• **WORK INSTRUCTION**
Every line of the entries below that includes "folder" belongs in the answer, copied as written.

• **MATERIAL PROVIDED**
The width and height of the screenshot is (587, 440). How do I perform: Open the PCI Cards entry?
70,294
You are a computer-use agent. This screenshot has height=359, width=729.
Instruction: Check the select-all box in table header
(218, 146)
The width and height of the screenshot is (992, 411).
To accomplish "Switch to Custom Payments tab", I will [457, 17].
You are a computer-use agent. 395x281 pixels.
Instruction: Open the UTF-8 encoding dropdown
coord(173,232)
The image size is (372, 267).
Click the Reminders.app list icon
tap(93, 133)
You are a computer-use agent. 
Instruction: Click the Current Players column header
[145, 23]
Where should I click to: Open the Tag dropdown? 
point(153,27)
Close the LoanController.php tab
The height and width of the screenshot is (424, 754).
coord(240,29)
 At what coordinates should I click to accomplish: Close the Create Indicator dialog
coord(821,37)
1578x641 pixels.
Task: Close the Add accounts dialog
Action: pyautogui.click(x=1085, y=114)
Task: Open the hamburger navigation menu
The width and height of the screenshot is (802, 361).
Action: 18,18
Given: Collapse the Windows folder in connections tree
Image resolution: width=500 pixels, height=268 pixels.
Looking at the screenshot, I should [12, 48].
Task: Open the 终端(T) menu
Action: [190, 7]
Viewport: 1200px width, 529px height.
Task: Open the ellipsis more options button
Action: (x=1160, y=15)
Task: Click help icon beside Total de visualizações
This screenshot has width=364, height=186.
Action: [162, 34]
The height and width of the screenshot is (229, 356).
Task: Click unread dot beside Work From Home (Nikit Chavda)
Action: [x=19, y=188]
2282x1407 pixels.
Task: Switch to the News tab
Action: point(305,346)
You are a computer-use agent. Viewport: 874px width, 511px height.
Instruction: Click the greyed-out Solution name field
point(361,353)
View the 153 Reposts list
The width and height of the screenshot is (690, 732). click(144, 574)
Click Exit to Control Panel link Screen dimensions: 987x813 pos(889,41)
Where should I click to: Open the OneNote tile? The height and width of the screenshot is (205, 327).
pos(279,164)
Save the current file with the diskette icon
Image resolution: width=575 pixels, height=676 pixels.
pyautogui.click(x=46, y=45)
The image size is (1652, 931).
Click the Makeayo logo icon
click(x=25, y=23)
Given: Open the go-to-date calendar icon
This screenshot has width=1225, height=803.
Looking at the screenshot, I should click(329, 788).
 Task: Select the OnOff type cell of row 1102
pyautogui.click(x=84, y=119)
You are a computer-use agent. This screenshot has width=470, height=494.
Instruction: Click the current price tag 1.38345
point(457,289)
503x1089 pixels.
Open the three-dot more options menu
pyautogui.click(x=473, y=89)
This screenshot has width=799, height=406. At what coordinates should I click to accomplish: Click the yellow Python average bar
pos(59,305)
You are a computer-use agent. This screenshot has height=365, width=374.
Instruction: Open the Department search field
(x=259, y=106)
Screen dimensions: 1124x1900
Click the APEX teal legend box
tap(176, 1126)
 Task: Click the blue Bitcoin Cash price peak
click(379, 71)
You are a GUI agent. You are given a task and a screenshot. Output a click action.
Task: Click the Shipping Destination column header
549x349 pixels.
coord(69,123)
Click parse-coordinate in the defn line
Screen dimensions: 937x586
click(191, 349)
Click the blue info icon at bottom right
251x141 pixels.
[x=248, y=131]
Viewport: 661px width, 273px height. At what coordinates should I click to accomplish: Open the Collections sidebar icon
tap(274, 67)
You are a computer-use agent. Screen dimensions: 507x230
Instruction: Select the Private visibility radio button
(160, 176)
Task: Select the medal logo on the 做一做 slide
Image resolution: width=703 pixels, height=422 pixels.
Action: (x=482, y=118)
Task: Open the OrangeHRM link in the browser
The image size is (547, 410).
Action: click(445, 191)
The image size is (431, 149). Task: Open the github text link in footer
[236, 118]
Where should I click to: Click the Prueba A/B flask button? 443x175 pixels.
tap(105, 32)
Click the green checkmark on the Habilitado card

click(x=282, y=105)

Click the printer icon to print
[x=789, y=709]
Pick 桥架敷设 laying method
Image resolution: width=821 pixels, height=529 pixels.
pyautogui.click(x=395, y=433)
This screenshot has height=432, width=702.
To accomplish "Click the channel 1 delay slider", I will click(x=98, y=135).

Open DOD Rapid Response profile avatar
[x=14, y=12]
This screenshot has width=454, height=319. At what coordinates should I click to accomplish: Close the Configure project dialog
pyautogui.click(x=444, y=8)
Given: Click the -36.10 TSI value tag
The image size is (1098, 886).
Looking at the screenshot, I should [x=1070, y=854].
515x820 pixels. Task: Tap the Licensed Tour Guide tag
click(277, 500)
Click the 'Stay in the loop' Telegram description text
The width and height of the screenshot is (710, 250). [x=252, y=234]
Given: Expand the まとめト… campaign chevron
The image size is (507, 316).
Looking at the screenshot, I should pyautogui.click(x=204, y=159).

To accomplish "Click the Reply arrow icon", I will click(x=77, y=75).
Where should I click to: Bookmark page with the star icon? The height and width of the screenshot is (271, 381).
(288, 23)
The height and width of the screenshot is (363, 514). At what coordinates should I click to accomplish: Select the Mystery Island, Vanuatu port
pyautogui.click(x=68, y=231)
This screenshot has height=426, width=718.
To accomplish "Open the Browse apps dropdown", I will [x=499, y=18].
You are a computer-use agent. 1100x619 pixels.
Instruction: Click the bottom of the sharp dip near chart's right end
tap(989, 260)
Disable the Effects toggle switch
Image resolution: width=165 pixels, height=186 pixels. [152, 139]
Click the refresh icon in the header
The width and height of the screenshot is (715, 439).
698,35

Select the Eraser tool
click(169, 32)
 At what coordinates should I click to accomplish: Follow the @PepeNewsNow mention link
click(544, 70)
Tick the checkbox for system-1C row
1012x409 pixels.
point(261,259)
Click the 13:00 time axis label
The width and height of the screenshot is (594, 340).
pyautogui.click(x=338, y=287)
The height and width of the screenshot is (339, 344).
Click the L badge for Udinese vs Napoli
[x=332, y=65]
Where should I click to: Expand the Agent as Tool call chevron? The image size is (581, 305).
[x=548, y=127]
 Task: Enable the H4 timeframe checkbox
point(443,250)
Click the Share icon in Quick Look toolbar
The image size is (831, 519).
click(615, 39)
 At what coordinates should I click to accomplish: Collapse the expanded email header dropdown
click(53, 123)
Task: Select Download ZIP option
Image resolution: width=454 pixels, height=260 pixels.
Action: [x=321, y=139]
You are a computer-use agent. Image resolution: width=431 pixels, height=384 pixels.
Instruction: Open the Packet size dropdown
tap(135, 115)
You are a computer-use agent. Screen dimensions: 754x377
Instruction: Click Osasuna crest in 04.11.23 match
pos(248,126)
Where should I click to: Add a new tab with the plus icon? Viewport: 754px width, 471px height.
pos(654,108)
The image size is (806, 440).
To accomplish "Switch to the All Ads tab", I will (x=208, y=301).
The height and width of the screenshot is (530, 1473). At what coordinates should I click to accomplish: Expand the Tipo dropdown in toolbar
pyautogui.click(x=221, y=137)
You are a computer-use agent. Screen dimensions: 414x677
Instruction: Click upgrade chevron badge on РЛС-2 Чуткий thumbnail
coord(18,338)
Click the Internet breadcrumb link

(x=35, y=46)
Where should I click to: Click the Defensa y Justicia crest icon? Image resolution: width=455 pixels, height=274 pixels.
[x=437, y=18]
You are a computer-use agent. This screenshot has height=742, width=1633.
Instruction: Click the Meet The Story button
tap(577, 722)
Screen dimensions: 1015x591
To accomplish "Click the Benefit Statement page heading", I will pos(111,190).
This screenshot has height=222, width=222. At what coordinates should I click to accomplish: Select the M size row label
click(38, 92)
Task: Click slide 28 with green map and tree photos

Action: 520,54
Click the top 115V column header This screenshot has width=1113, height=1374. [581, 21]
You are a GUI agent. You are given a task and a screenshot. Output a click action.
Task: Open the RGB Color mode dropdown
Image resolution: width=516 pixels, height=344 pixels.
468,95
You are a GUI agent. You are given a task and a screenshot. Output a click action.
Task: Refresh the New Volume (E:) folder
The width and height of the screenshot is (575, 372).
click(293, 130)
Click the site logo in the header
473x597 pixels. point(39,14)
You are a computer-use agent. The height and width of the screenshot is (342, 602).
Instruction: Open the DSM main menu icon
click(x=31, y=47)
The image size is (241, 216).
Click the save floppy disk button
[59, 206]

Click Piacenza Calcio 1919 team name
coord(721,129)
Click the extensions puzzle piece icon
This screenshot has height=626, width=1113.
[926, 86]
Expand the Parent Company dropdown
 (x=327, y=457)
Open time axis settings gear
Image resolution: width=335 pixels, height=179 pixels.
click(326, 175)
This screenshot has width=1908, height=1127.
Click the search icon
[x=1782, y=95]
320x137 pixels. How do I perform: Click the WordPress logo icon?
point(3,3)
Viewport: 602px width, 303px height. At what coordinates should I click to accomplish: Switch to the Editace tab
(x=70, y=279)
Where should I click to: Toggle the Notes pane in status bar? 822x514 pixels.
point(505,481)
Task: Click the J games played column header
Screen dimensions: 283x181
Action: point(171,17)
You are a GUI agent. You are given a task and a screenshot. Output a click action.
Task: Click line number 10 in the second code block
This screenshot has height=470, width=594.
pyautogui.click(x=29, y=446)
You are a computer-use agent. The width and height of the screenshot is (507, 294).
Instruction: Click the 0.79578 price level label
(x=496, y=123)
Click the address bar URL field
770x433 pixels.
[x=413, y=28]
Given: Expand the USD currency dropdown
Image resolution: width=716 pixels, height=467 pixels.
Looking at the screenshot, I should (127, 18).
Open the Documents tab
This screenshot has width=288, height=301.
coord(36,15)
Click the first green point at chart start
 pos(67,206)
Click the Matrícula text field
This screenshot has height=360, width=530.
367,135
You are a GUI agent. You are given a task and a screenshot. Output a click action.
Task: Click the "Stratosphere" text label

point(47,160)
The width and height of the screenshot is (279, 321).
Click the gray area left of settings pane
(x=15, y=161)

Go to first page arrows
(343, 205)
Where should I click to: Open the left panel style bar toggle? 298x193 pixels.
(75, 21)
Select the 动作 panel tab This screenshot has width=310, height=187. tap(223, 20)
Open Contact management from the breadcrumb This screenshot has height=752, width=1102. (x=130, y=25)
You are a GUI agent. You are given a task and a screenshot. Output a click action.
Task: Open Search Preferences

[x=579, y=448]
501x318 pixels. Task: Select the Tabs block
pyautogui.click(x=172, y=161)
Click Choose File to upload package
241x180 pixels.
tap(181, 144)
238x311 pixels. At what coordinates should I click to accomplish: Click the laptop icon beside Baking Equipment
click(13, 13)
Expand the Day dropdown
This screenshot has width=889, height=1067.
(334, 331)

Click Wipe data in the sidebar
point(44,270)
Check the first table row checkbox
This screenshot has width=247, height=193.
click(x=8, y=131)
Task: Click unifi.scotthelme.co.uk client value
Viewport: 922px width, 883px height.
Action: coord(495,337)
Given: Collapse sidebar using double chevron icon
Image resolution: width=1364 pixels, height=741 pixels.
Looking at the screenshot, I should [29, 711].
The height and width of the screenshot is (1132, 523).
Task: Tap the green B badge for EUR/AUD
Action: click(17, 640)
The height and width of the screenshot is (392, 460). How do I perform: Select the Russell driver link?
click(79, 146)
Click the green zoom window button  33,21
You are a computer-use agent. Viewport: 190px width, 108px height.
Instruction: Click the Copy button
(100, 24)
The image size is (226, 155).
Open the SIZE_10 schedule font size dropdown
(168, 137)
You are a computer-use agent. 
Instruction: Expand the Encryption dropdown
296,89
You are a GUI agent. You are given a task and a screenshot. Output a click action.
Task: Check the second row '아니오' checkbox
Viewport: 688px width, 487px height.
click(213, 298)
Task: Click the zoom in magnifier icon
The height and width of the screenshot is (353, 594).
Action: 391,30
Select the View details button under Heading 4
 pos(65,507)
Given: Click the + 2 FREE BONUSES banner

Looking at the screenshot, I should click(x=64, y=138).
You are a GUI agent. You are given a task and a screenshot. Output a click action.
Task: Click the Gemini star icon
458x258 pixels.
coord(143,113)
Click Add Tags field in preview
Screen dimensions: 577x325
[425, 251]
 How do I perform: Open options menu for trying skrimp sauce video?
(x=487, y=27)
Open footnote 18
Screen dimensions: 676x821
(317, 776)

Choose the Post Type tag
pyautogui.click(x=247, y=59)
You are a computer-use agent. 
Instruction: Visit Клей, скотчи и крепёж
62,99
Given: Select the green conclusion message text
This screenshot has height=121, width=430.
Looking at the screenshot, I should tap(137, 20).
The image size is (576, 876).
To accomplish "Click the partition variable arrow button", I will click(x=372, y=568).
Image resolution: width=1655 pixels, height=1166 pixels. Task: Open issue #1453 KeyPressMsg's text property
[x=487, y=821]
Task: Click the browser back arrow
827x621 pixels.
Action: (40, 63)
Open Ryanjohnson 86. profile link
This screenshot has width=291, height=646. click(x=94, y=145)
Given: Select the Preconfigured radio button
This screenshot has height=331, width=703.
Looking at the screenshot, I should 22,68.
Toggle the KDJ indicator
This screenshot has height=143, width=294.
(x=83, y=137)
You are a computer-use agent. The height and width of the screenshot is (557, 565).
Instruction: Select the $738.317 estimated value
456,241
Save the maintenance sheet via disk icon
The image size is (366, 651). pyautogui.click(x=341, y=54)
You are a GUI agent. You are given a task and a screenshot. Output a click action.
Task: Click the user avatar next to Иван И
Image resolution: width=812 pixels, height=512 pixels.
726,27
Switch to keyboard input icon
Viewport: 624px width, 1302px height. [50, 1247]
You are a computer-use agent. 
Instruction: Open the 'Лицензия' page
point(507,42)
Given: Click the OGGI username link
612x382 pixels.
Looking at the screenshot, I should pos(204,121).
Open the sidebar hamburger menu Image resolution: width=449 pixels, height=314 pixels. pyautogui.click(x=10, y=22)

• **TASK RESULT**
Given: Collapse the Windows folder in connections tree
Task: Refresh the New Volume (E:) folder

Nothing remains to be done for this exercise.